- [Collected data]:

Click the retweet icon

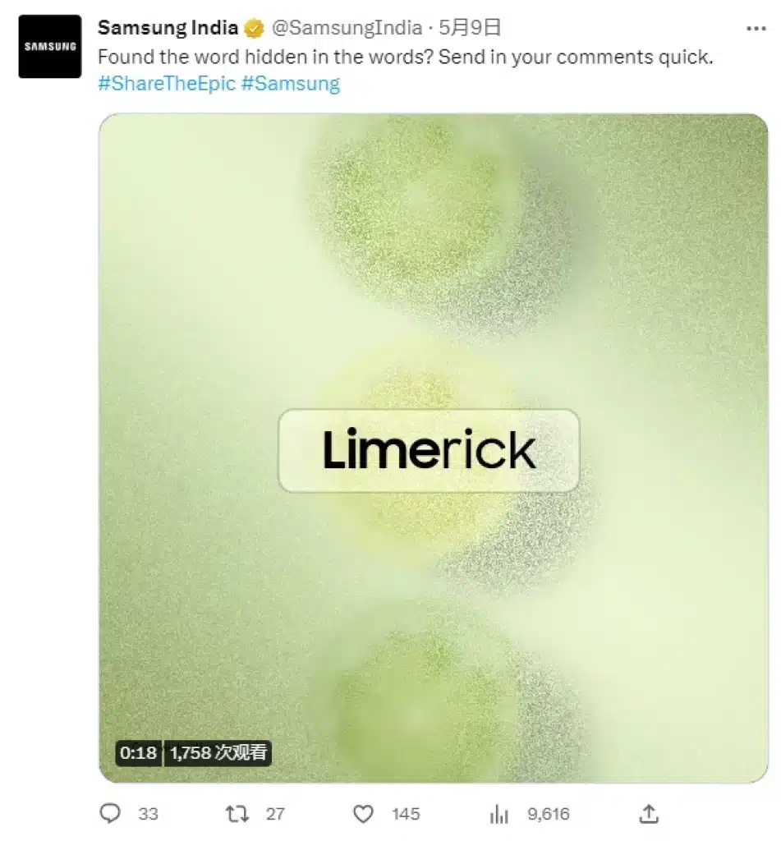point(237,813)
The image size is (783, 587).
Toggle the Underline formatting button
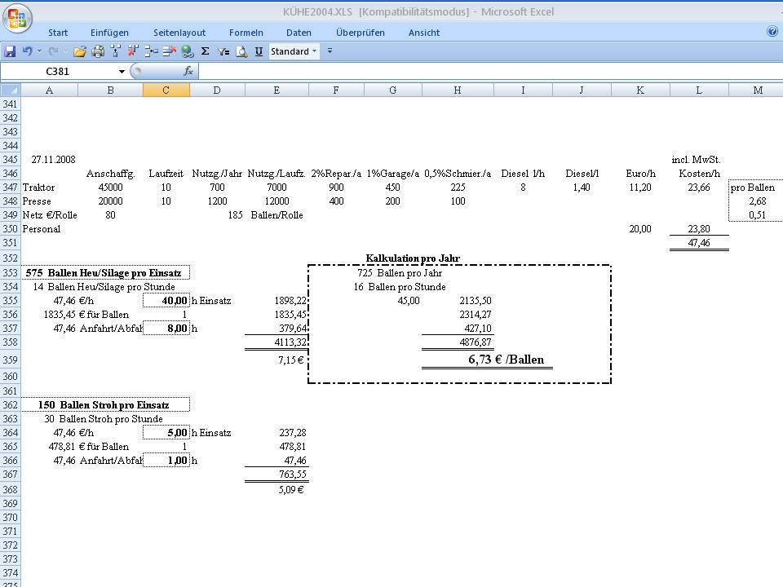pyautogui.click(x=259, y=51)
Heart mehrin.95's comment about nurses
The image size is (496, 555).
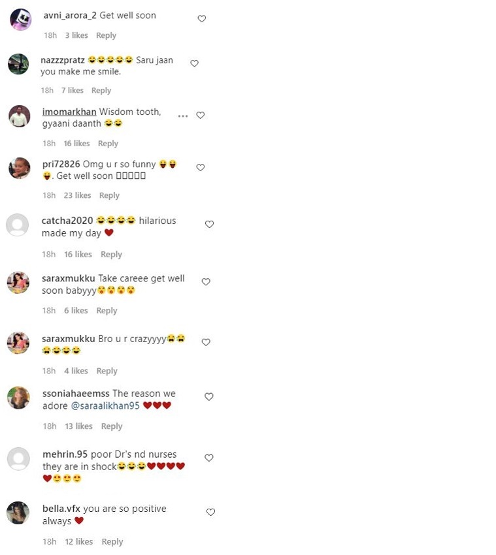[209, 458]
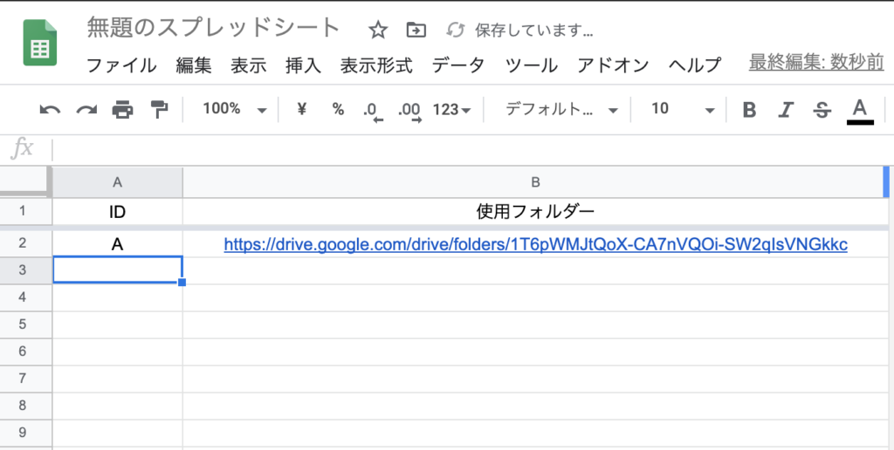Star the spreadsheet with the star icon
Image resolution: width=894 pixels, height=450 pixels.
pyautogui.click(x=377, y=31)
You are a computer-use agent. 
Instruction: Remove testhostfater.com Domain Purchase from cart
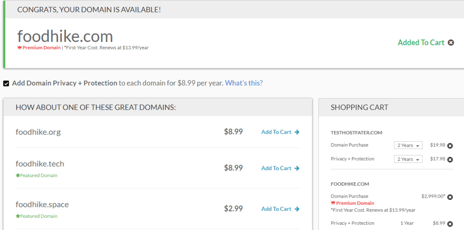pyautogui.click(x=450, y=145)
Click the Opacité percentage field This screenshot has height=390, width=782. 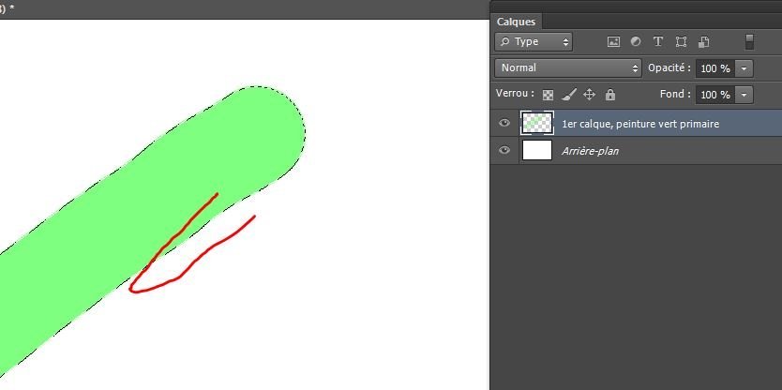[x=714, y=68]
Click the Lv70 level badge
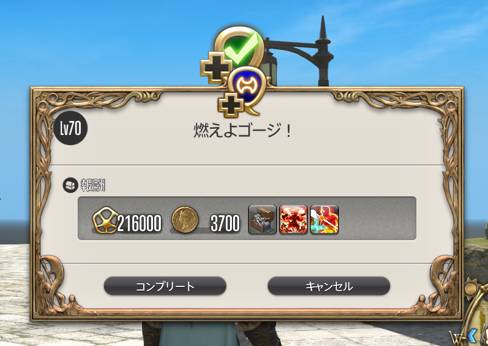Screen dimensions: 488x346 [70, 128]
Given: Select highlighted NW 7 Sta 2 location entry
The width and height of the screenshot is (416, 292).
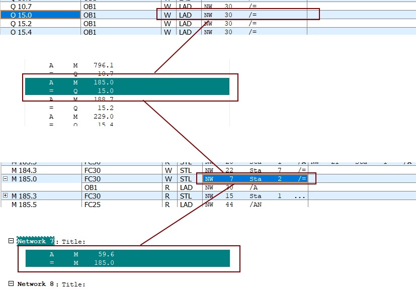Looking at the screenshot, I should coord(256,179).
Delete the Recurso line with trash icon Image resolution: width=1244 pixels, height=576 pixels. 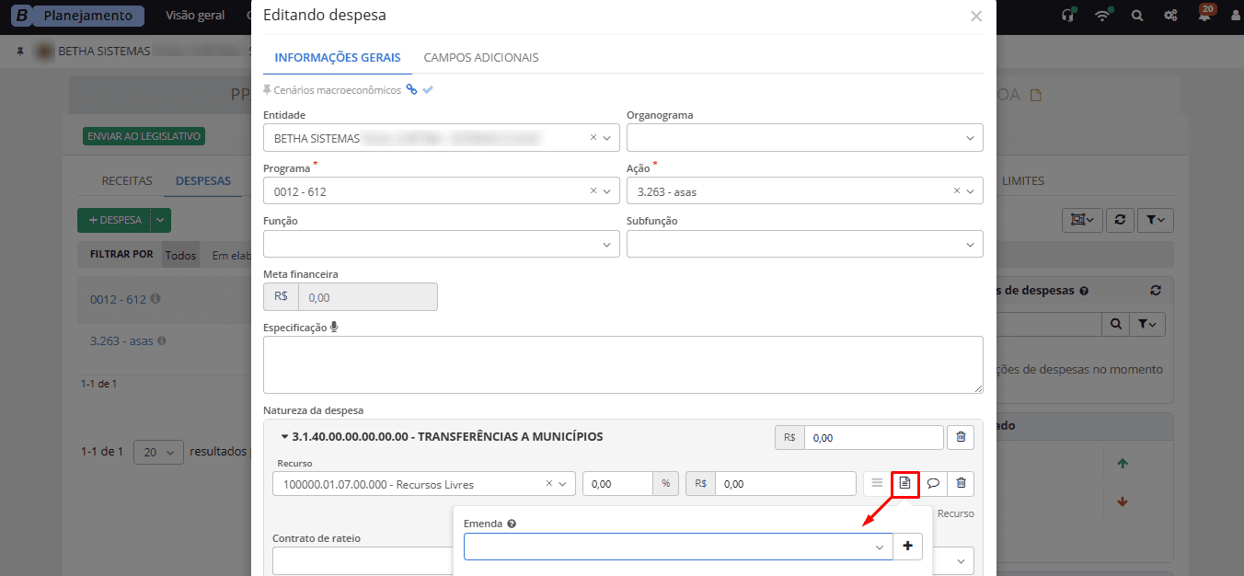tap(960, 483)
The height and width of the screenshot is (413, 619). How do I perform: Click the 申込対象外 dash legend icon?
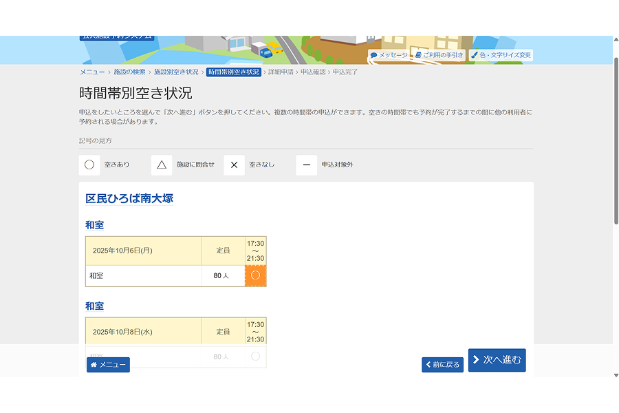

- [Try it]:
Within these entries, output exactly the lines starting at the one with "Toggle the Underline formatting button" and finishing at the one with "Heart mehrin.95's comment about nurses". Leave pictures out of the output.

- [Task solution]:
Toggle the Underline formatting button
pyautogui.click(x=259, y=51)
Heart mehrin.95's comment about nurses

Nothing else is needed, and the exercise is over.